Although most Western anthropologists have continued up to now to argue about the best models to account for primitive societies, Levi-Strauss, Foucault, and, since the 1960s, Africans have been destroying the classical frame of anthropology. By emphasizing the importance of the unconscious and questioning the validity of a universal subject as the center of signification, they simultaneously demand a new understanding of the strange object of the human sciences and a redefinition of at least three fields, anthropology, history, and psychoanalysis, as leading disciplines of self-criticism.

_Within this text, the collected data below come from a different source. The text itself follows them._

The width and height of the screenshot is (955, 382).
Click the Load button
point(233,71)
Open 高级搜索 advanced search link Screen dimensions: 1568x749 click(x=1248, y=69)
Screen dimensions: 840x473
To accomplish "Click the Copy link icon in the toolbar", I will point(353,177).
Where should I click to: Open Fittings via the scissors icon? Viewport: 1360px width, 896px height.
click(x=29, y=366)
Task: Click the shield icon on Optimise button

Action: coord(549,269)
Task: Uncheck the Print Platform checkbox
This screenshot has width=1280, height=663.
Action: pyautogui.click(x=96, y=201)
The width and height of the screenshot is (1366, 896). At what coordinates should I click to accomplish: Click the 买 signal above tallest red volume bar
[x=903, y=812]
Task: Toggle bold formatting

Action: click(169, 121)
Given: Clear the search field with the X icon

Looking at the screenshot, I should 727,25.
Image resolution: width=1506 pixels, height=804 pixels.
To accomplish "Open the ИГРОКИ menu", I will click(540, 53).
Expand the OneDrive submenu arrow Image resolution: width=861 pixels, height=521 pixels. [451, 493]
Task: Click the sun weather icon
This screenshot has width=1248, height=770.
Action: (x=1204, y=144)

Foucault dreamed of the prestige of an anthropology that will ‘seek its object in the area of the unconscious processes that characterize the system of a given culture’ and ‘would bring the relation of historicity, which is constitutive of all ethnology in general, into play within the dimension in which psychoanalysis has always been deployed’. (Mudimbe 1988: 37–38)

Similarly, in her exacting study of the use and abuse of biopower in colonial Africa, Curing Their Ills, Megan Vaughan has drawn extensively from The History of Sexuality to provide a critique of some of Foucault’s essentialist speculations. Likewise, Alexander Butchart’s The Anatomy of Power seeks to apply ‘some of the theoretical tools developed by Michel Foucault to the problem of the African body as it exists to western socio-medical science’ (Butchart 1998: ix). In a chapter entitled ‘The Aesthetics of Vulgarity’, Achille Mbembe provides a striking juxtaposition between descriptions of two Cameroonian ‘malefactors’ and the opening evocation of Damiens’ dismemberment in Discipline and Punish. It haunts On the Postcolony, as it does so many other texts: ‘the postcolony is a particularly revealing, and rather dramatic, stage on which are played out the wider problems of subjections and its corollary, discipline ... [the] fact is that power, in the postcolony, is carnivorous’ (Mbembe 2001: 102–103). In this spirit, innumerable collections have focused on the practical and variously punitive applications of some Foucauldian meditations on discipline. In his essay ‘Torture and the Decolonization of French Algeria’, included in Colonial and Postcolonial Incarceration, James D. Le Sueur makes strategic references to Foucault, variously taking him to task for what he perceives to be his dangerous Eurocentrism (Le Sueur 2001: 161–175). Similarly, he emerges as a prominent if problematic referent throughout the rich collection A History of Prison and Confinement in Africa (2003). Whilst selective, this initial survey suggests that the Foucault/Africa discursive marriage is neither as incongruous nor as speculative as it might appear to some.